The Wampanoag and Massachusetts tribes were inhabitants of the area to be known as Randolph in the early 1600's. Contact with European explorers probably introduced diseases which wiped out most of the natives of the area. The first families arrived before 1720, settling in the section of the town of Braintree which later became the South Precinct and that are now the towns of Randolph and Holbrook.

The first surviving records were kept by a person by the name of Belcher in 1727. About this time, there were 40 families in the area. They had petitioned the General Court to establish a separate precinct due to the hardship of attending the meeting house in Braintree.

The meeting house was built in the area of Crawford Square, along with a schoolhouse not long after the precinct was set off from the old South Precinct (which became the Middle Precinct) of Old Braintree. A minister, Elisha Eaton, was hired and the new Congregational Church was gathered in 1731.
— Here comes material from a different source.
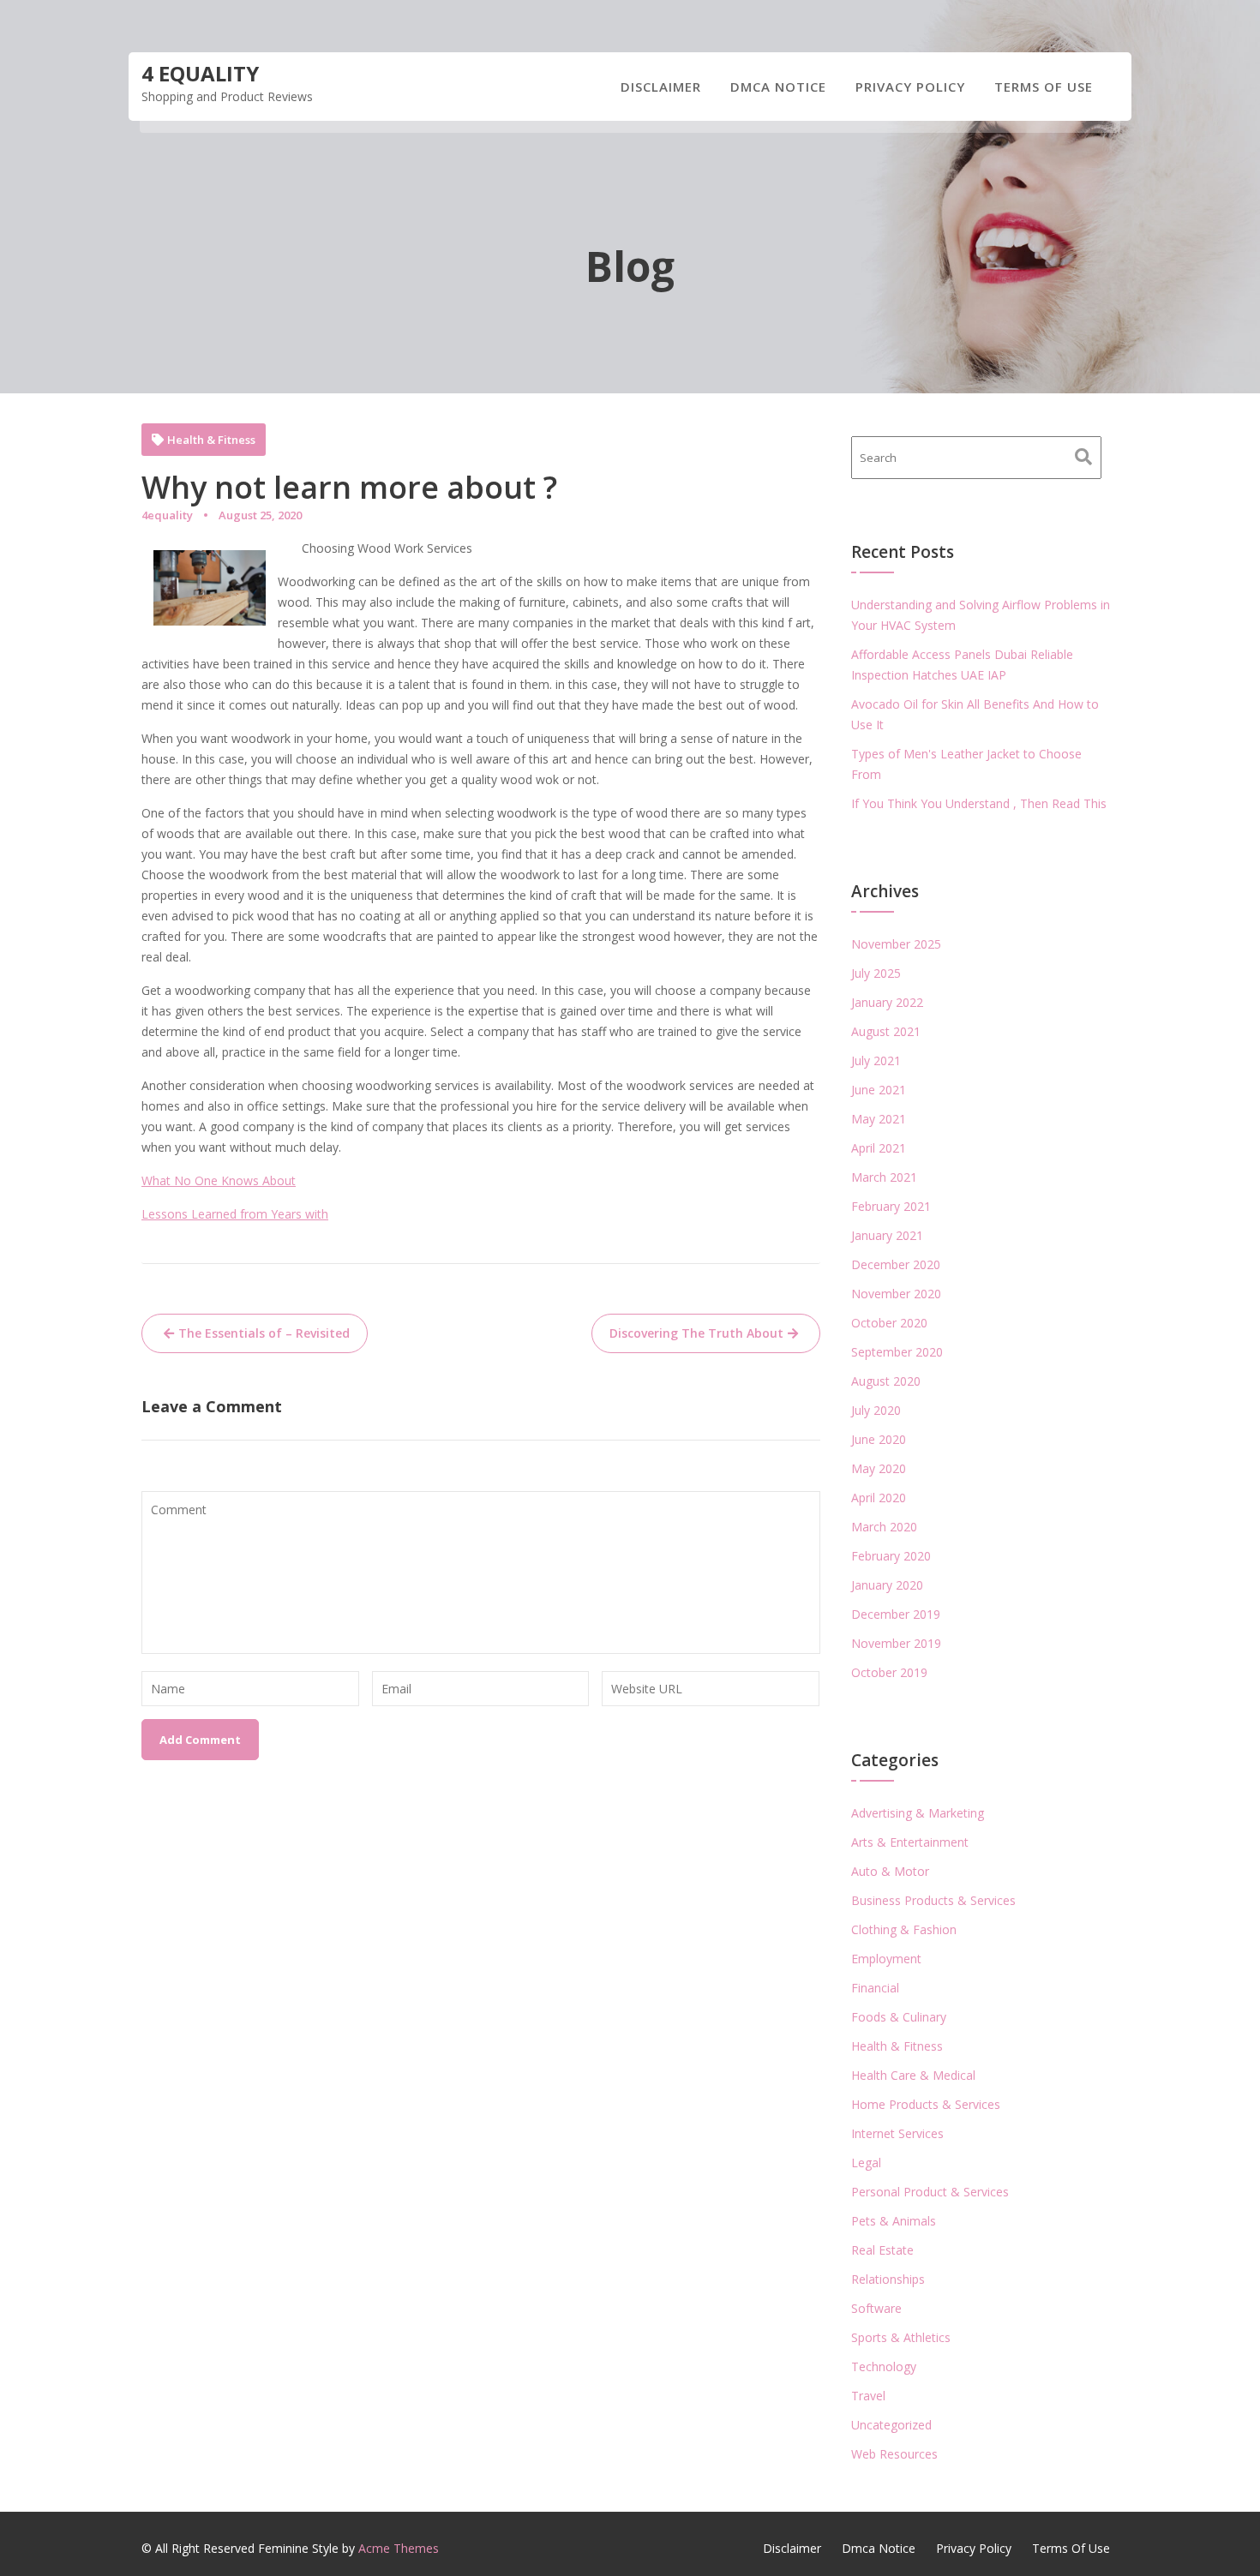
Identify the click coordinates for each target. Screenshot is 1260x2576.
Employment (886, 1958)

The territory to become Randolph was not directly involved in the Revolutionary War, but it did contribute to the effort. As England's efforts to extract money from the colonists in the form of taxes and tariffs increased, the towns began to form Committees of Correspondence to monitor the royal efforts to enforce its rule. Militias were also trained, with three companies known to exist in the South Precinct. These militias were involved in activities in 1774 through the evacuation of Boston in March of 1776. There was little military activity in this area after the British left.

Randolph was probably named in honor Peyton Randolph, a general in the Continental army and the first president of the Continental Congress.